Nunca lo había hecho. No desde que habían asesinado a su hermano. Quién sabe si desde que el maldito Rey Loco había quemado a Lord Stark y tratado de asesinar a Robert y Eddard no había sembrado las semillas de aquel conflicto. Él, que había resistido un año en Bastión de Tormentas, que había sangrado frente a Pyke, Desembarco del Rey y Sarsfield. Él, que había luchado hasta la extenuación por pacificar Poniente durante los últimos dos años, estaba cansado.
“¿Cuántos días he conocido de auténtica felicidad?” Stannis Baratheon se sorprendió a si mismo reflexionando. Su felicidad nunca le había importado. Era una cuestión secundaria frente a su deber y su honor. Había rechinado los dientes cuando le habían concedido Rocadragón. Había seguido a Robert a una guerra loca y sentido las garras frías del hambre, y había parlamentado hasta con su mayor enemigo para mantener a salvo el Reino…¿pero qué quedaba de Stannis, el hombre? No Stannis I, de la Casa Baratheon, poseedor de un Trono en el que no se había sentado más de una semana desde que lo había conquistado.
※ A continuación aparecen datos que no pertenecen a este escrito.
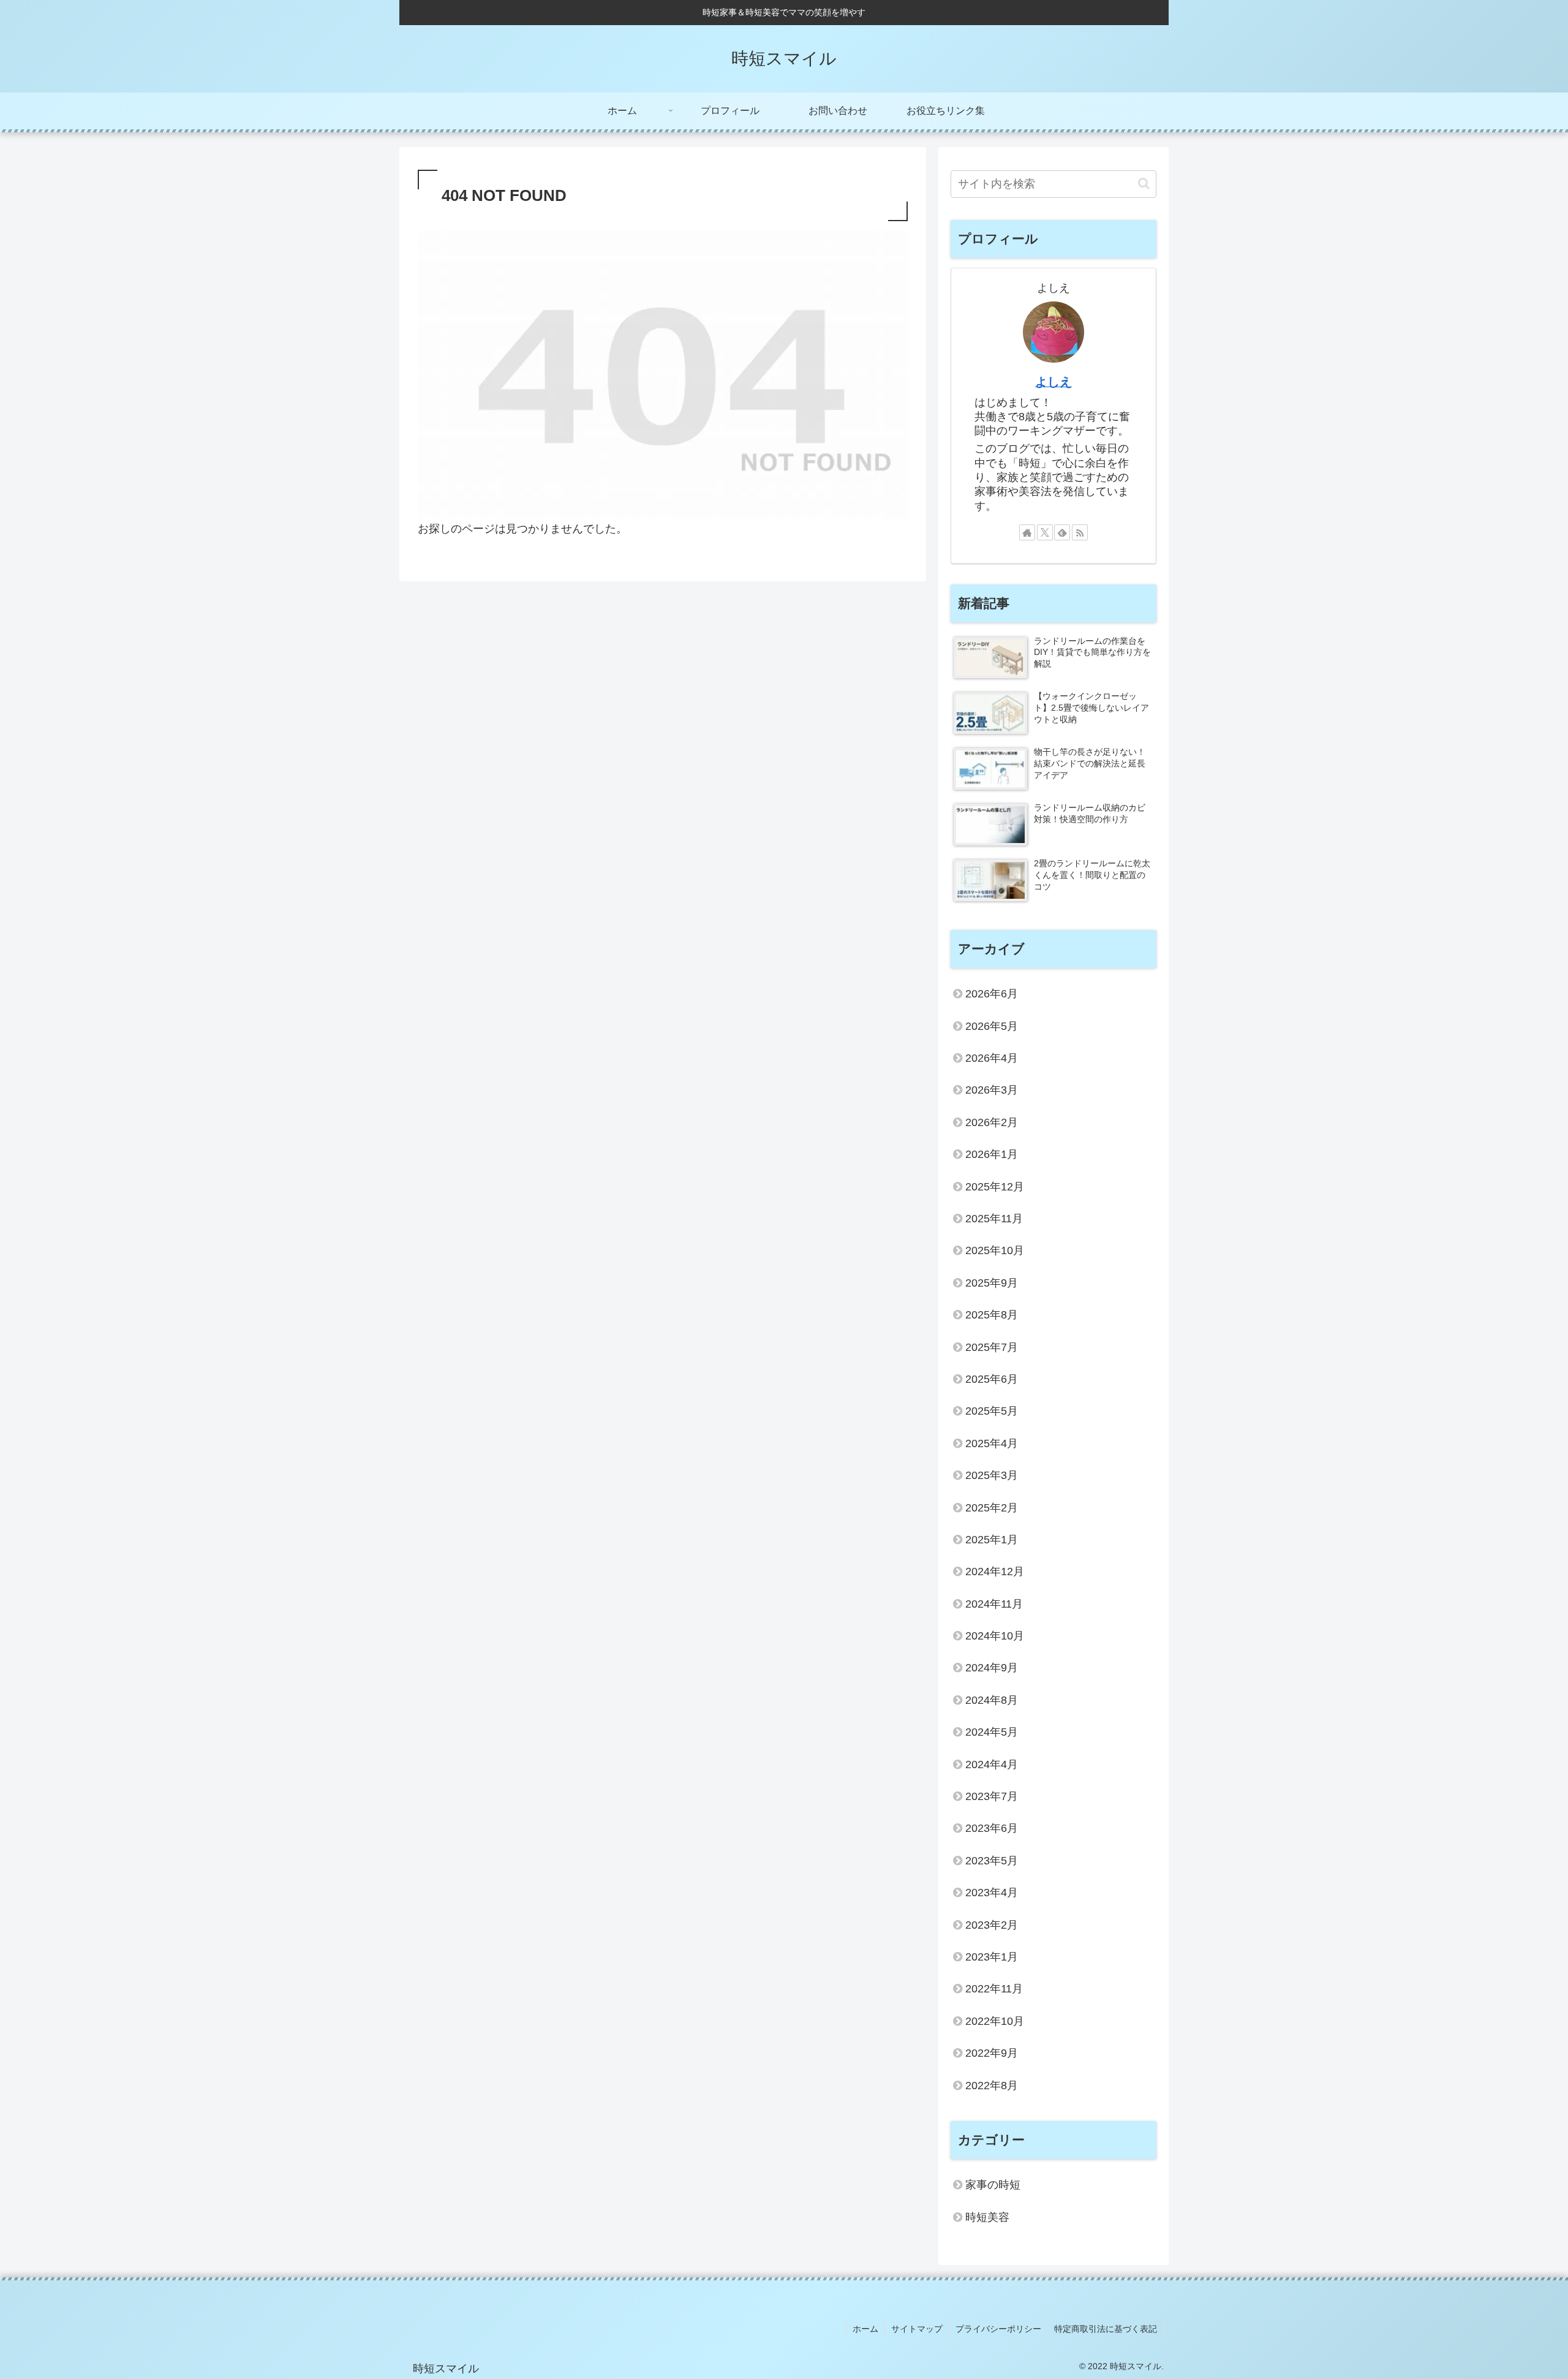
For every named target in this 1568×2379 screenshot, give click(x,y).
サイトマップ (917, 2329)
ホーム (865, 2329)
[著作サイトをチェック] (1027, 532)
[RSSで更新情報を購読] (1080, 532)
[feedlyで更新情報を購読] (1062, 532)
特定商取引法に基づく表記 (1105, 2329)
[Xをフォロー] (1045, 532)
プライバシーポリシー (998, 2329)
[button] (1144, 183)
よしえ (1053, 381)
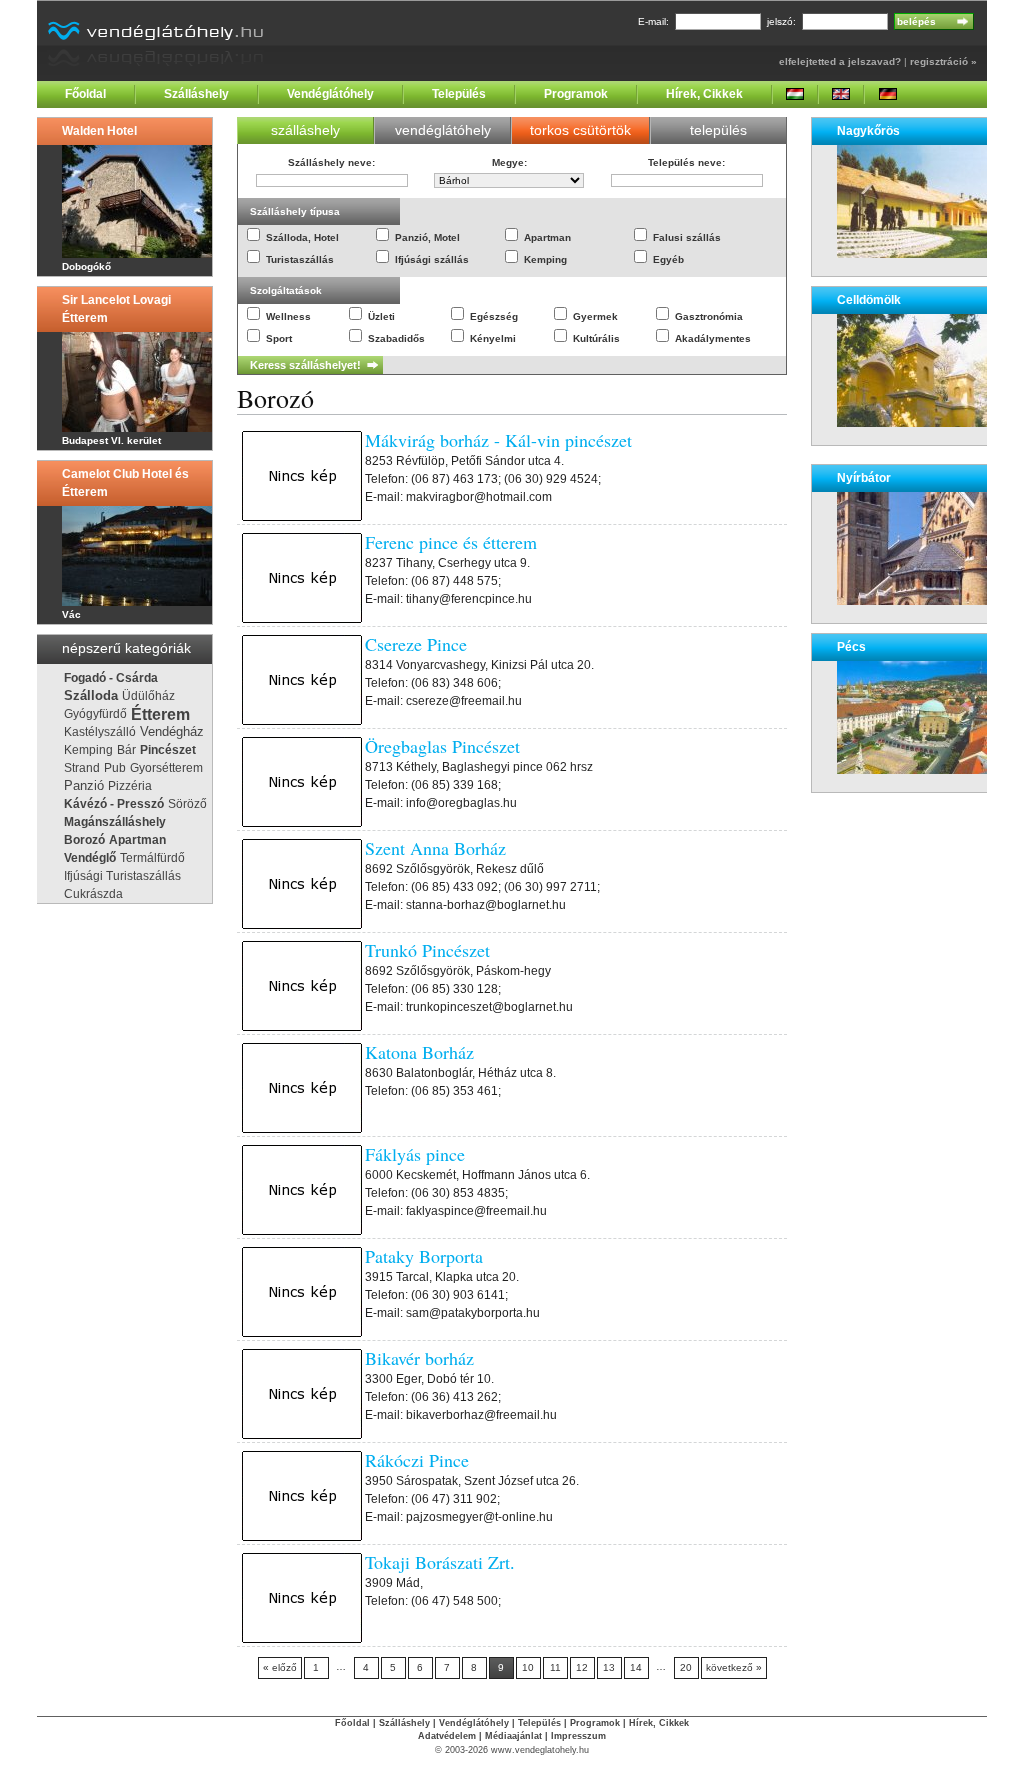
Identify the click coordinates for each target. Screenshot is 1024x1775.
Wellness (288, 316)
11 (555, 1667)
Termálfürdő (152, 858)
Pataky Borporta (424, 1256)
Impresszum (578, 1736)
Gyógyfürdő (95, 714)
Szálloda (91, 696)
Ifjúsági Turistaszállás (122, 876)
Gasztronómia (709, 316)
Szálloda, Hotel (302, 237)
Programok (576, 94)
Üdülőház (148, 696)
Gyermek (595, 316)
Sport (279, 338)
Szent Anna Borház (435, 848)
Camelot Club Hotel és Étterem (125, 483)
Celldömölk (869, 300)
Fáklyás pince (415, 1154)
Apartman (137, 840)
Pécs (851, 647)
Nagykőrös (868, 131)
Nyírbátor (864, 478)
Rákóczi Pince (417, 1460)
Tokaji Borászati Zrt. (440, 1562)
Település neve (685, 162)
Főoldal (85, 94)
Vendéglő (90, 858)
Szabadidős (396, 338)
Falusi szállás (687, 237)
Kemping (88, 750)
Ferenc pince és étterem (451, 542)
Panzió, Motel (427, 237)
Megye (508, 162)
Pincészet (168, 750)
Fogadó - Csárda (111, 678)
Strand (82, 768)
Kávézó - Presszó (114, 804)
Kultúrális (596, 338)
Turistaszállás (300, 259)
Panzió (84, 785)
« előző (280, 1667)
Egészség (494, 316)
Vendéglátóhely (330, 94)
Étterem (160, 714)
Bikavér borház (419, 1358)
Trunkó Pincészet (427, 950)
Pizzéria (130, 786)
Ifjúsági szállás (432, 259)
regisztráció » (943, 61)
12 (582, 1667)
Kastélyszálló (100, 732)
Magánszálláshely (115, 822)
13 (609, 1667)
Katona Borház (419, 1052)
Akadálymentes (713, 338)
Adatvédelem (447, 1736)
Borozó (84, 840)
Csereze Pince (416, 644)
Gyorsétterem (166, 768)
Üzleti (381, 316)
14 (636, 1667)
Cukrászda (93, 894)
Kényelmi (493, 338)
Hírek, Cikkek (704, 94)
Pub (115, 768)
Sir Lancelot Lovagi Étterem (116, 309)
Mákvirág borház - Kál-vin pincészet (498, 440)
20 (686, 1667)
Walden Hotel (99, 131)
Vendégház (172, 731)
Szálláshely (196, 94)
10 (528, 1667)
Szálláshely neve (330, 162)
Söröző (187, 804)
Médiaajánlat (513, 1736)
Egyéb (668, 259)
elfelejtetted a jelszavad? (840, 61)
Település (459, 94)
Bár (126, 750)
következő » (734, 1667)
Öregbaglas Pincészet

Ese Stannis era una sombra del niño que había sido, una carcasa del hombre que fue. Lo notaba en sus huesos, debilitados. En su carne, recia pero cada vez más escasa. Algo lo consumía por dentro, entre pesadillas, profecías y responsabilidades. Apenas dormía y no veía más que imágenes del enemigo, tanto el mortal como el que amenazaba con acabar con los reinos de los hombres, en el lejano norte. Stannis Baratheon, el último de los tres hermanos, era un hombre cansado e infeliz. Un rey agotado.
Cabalgaba ahora hacia Invernalia, veloz, liderando los ejércitos de las Tormentas y tras haber pactado con el Gnomo la rendición de Occidente. Otro territorio pacificado, otra pieza del puzzle encajada. Rechinó los dientes y clavó los ojos azules en el horizonte. No podía desplomarse ahora, venirse abajo. No era solo el Trono de Hierro, sino la propia existencia de Poniente y de los hombres lo que estaba en juego.
Stannis Baratheon, el Primero de su Nombre, Señor de los Siete Reinos y Protector del Reino. Stannis, el hermano de hierro de los Baratheon, que prefería quebrarse antes que doblarse. Azor Ahai, si las leyendas no mentían.
Invernalia ya estaba cerca.
-Mi señor - Dos golpes rápidos en la puerta. La voz de Melisandre de Asshai. Stannis echaba de menos a su buen Davos, aun perdido en batallas y andanzas en un Sur deshecho por los combates.
-Pasad.
La sacerdotisa roja entró. Sabía que había escuchado las noticias desde Desembarco del Rey. La rebelión de la Fe, la persecución a sus tropas, la ciudad en caos. Tanto trabajo…tanto esfuerzo. ¿En qué había fracasado?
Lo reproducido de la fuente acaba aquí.